Conventional wisdom would likely conclude that using an image of a competing product to advertise your own runs afoul of false advertising laws. Not necessarily, says a federal judge in the Northern District of Illinois. In Tactical Medical Solutions v. Karl, Emergency Medical Instruments (EMI) used the following photo of Tactical Medical Solutions's (TMS) competing tourniquet (apparently inadvertently) to advertise its own tourniquet.
Although TMS argued that EMI's product was inferior because it "uses lower-grade stitching, is covered in a coating that chips more easily, has a cap screw that rusts more easily, and lacks pin covers," it also claimed that EMI's product was "a visual twin" and "virtually indistinguishable" from TMS's product, mostly in the context of TMS's design patent infringement claims.
Under these circumstances, the court noted that "[w]hile a company’s use of an image of a competitor’s product in advertising its own product may give rise to liability under § 43(a), liability under such circumstances 'is not automatic.'" In particular, the alleged inferior qualities of EMI's tourniquet were not discernible from the photo at issue. "TMS has not alleged how the picture EMI used to advertise [EMI's] tourniquet misrepresents those inferiorities or creates an impression that the customer will receive a tourniquet of superior quality," said the court in its June 11, 2019 decision denying TMS's summary judgment motion. A reasonable jury could thus conclude that there was no false advertising here, the court reasoned.
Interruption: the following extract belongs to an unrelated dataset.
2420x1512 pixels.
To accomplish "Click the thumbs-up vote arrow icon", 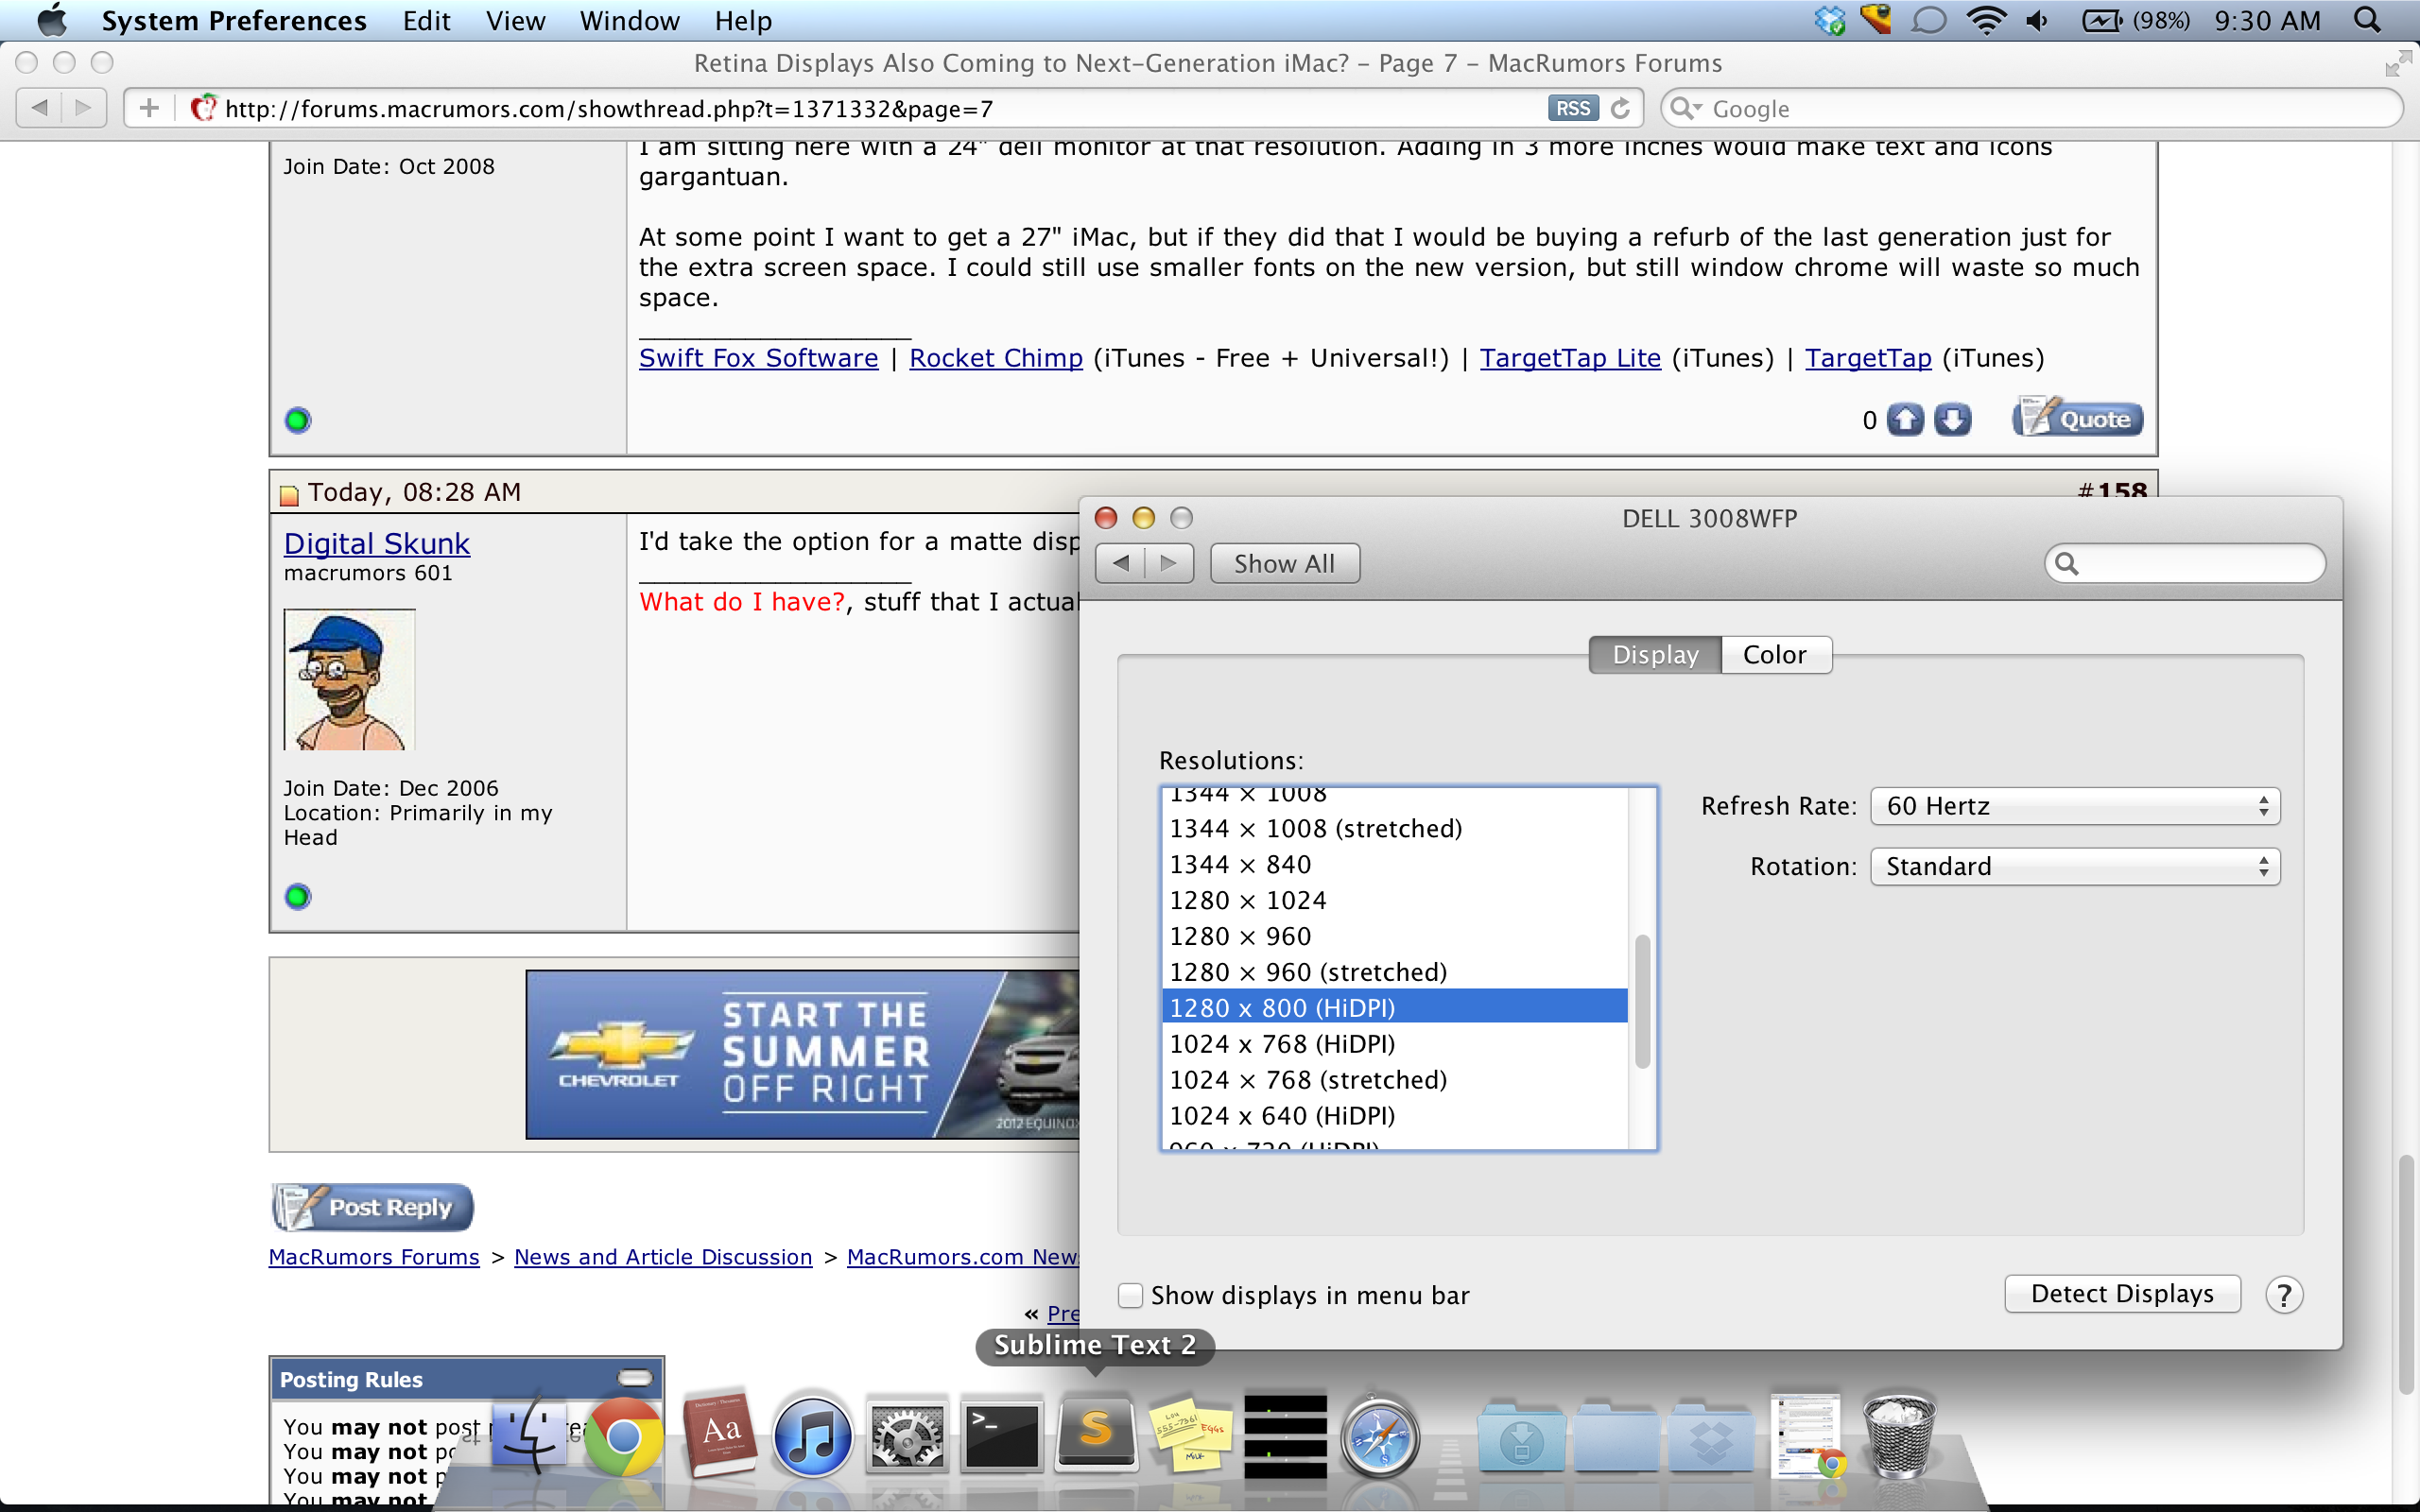I will point(1905,420).
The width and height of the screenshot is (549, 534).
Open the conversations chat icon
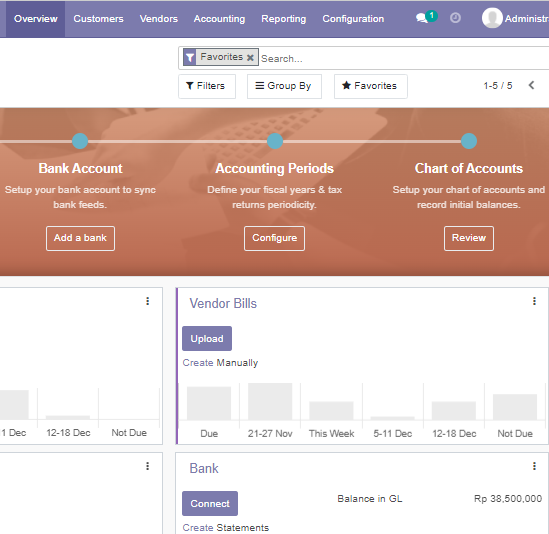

This is not to suggest that companies should feel free to use images of competing products to advertise their own. But if you're faced with accusations of doing so, the fact that the images do not misrepresent the appearance or quality of your product may save you.
While a company’s use of an image of a competitor’s product in advertising its own product may give rise to liability under § 43(a), liability under such circumstances "is not automatic."